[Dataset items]
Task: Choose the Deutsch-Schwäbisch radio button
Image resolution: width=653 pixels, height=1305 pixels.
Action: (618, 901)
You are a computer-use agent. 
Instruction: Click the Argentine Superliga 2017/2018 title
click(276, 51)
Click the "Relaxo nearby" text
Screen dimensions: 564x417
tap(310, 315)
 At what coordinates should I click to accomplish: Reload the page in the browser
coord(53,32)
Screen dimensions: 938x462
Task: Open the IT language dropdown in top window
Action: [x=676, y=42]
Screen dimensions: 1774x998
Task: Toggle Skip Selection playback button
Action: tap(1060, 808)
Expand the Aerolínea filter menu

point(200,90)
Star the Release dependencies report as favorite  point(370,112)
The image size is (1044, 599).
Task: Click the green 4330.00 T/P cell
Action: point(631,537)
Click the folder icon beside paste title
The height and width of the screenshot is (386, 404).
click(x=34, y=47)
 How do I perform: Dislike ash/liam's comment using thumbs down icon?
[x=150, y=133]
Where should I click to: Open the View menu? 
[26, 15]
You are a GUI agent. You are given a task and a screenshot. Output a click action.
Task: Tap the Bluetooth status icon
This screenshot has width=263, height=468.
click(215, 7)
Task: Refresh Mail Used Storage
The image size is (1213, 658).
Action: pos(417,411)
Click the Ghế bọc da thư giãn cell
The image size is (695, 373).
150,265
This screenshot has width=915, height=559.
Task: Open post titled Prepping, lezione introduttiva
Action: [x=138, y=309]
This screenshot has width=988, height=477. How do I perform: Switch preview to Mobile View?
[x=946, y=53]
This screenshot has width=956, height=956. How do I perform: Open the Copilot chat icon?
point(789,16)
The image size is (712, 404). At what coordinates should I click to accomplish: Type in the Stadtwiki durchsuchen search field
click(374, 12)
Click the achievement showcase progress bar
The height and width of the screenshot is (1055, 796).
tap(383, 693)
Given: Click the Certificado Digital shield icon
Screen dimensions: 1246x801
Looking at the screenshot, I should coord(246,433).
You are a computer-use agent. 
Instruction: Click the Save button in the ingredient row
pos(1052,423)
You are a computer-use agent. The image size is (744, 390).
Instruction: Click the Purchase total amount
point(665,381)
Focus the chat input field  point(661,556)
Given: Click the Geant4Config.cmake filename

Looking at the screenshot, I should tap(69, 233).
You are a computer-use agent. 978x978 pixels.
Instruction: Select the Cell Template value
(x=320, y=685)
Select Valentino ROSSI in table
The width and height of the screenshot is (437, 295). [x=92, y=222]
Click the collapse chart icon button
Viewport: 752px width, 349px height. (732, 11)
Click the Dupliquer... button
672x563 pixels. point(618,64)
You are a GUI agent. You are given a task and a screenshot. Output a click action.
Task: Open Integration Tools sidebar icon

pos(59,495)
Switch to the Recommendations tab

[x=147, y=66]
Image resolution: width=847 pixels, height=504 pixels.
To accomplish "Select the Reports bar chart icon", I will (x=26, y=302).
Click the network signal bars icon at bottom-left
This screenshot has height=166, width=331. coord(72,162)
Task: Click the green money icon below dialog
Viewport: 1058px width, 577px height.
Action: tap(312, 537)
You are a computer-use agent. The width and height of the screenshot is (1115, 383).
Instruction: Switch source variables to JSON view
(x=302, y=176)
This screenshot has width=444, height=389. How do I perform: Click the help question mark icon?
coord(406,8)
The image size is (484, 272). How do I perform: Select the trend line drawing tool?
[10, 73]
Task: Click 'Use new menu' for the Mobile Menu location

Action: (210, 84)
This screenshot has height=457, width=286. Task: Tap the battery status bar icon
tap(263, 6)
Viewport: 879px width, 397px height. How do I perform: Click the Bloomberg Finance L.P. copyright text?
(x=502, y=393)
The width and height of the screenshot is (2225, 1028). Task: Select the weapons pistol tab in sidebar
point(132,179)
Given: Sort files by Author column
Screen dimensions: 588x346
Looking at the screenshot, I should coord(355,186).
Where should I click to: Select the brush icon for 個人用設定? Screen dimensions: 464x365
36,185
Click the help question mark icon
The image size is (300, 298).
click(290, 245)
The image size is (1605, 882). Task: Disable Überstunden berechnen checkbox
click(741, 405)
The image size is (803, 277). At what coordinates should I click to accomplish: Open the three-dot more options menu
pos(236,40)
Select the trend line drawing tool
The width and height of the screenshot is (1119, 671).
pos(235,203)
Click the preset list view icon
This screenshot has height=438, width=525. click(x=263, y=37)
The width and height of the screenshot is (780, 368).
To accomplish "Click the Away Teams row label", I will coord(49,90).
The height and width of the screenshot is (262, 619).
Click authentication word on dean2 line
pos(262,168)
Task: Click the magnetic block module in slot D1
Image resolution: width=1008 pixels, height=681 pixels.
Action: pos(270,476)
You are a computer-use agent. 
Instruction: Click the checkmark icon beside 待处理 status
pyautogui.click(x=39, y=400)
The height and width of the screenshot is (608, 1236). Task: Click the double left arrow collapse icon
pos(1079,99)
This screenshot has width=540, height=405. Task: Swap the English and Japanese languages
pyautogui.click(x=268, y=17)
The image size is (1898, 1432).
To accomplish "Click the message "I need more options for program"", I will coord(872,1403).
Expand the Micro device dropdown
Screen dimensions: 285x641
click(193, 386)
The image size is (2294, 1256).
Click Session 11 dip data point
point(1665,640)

YOUR OBJECTIVE ▸
Reproduce all the records above, changing every "Image resolution" to "Screenshot resolution" and keeping the rest of the text unchanged.

SOLVED EXERCISE ▸
Task: Choose the Deutsch-Schwäbisch radio button
Screenshot resolution: width=653 pixels, height=1305 pixels.
Action: (618, 901)
You are a computer-use agent. 
Instruction: Click the Argentine Superliga 2017/2018 title
click(276, 51)
Click the "Relaxo nearby" text
Screen dimensions: 564x417
tap(310, 315)
 At what coordinates should I click to accomplish: Reload the page in the browser
coord(53,32)
Screen dimensions: 938x462
Task: Open the IT language dropdown in top window
Action: [x=676, y=42]
Screen dimensions: 1774x998
Task: Toggle Skip Selection playback button
Action: tap(1060, 808)
Expand the Aerolínea filter menu

point(200,90)
Star the Release dependencies report as favorite  point(370,112)
The image size is (1044, 599).
Task: Click the green 4330.00 T/P cell
Action: point(631,537)
Click the folder icon beside paste title
The height and width of the screenshot is (386, 404).
click(x=34, y=47)
 How do I perform: Dislike ash/liam's comment using thumbs down icon?
[x=150, y=133]
Where should I click to: Open the View menu? 
[26, 15]
You are a GUI agent. You are given a task and a screenshot. Output a click action.
Task: Tap the Bluetooth status icon
This screenshot has width=263, height=468.
click(215, 7)
Task: Refresh Mail Used Storage
The image size is (1213, 658).
Action: pos(417,411)
Click the Ghế bọc da thư giãn cell
The image size is (695, 373).
150,265
This screenshot has width=915, height=559.
Task: Open post titled Prepping, lezione introduttiva
Action: [x=138, y=309]
This screenshot has width=988, height=477. How do I perform: Switch preview to Mobile View?
[x=946, y=53]
This screenshot has width=956, height=956. How do I perform: Open the Copilot chat icon?
point(789,16)
The image size is (712, 404). At what coordinates should I click to accomplish: Type in the Stadtwiki durchsuchen search field
click(374, 12)
Click the achievement showcase progress bar
The height and width of the screenshot is (1055, 796).
tap(383, 693)
Given: Click the Certificado Digital shield icon
Screen dimensions: 1246x801
Looking at the screenshot, I should coord(246,433).
You are a computer-use agent. 
Instruction: Click the Save button in the ingredient row
pos(1052,423)
You are a computer-use agent. The image size is (744, 390).
Instruction: Click the Purchase total amount
point(665,381)
Focus the chat input field  point(661,556)
Given: Click the Geant4Config.cmake filename

Looking at the screenshot, I should tap(69, 233).
You are a computer-use agent. 978x978 pixels.
Instruction: Select the Cell Template value
(x=320, y=685)
Select Valentino ROSSI in table
The width and height of the screenshot is (437, 295). [x=92, y=222]
Click the collapse chart icon button
Viewport: 752px width, 349px height. (732, 11)
Click the Dupliquer... button
672x563 pixels. point(618,64)
You are a GUI agent. You are given a task and a screenshot. Output a click action.
Task: Open Integration Tools sidebar icon

pos(59,495)
Switch to the Recommendations tab

[x=147, y=66]
Screenshot resolution: width=847 pixels, height=504 pixels.
To accomplish "Select the Reports bar chart icon", I will (x=26, y=302).
Click the network signal bars icon at bottom-left
This screenshot has height=166, width=331. coord(72,162)
Task: Click the green money icon below dialog
Viewport: 1058px width, 577px height.
Action: tap(312, 537)
You are a computer-use agent. The width and height of the screenshot is (1115, 383).
Instruction: Switch source variables to JSON view
(x=302, y=176)
This screenshot has width=444, height=389. How do I perform: Click the help question mark icon?
coord(406,8)
The image size is (484, 272). How do I perform: Select the trend line drawing tool?
[10, 73]
Task: Click 'Use new menu' for the Mobile Menu location

Action: (210, 84)
This screenshot has height=457, width=286. Task: Tap the battery status bar icon
tap(263, 6)
Viewport: 879px width, 397px height. How do I perform: Click the Bloomberg Finance L.P. copyright text?
(x=502, y=393)
The width and height of the screenshot is (2225, 1028). Task: Select the weapons pistol tab in sidebar
point(132,179)
Given: Sort files by Author column
Screen dimensions: 588x346
Looking at the screenshot, I should coord(355,186).
Where should I click to: Select the brush icon for 個人用設定? Screen dimensions: 464x365
36,185
Click the help question mark icon
The image size is (300, 298).
click(290, 245)
The image size is (1605, 882). Task: Disable Überstunden berechnen checkbox
click(741, 405)
The image size is (803, 277). At what coordinates should I click to accomplish: Open the three-dot more options menu
pos(236,40)
Select the trend line drawing tool
The width and height of the screenshot is (1119, 671).
pos(235,203)
Click the preset list view icon
This screenshot has height=438, width=525. click(x=263, y=37)
The width and height of the screenshot is (780, 368).
To accomplish "Click the Away Teams row label", I will coord(49,90).
The height and width of the screenshot is (262, 619).
Click authentication word on dean2 line
pos(262,168)
Task: Click the magnetic block module in slot D1
Screenshot resolution: width=1008 pixels, height=681 pixels.
Action: pos(270,476)
You are a computer-use agent. 
Instruction: Click the checkmark icon beside 待处理 status
pyautogui.click(x=39, y=400)
The height and width of the screenshot is (608, 1236). Task: Click the double left arrow collapse icon
pos(1079,99)
This screenshot has width=540, height=405. Task: Swap the English and Japanese languages
pyautogui.click(x=268, y=17)
The image size is (1898, 1432).
To accomplish "Click the message "I need more options for program"", I will coord(872,1403).
Expand the Micro device dropdown
Screen dimensions: 285x641
click(193, 386)
The image size is (2294, 1256).
Click Session 11 dip data point
point(1665,640)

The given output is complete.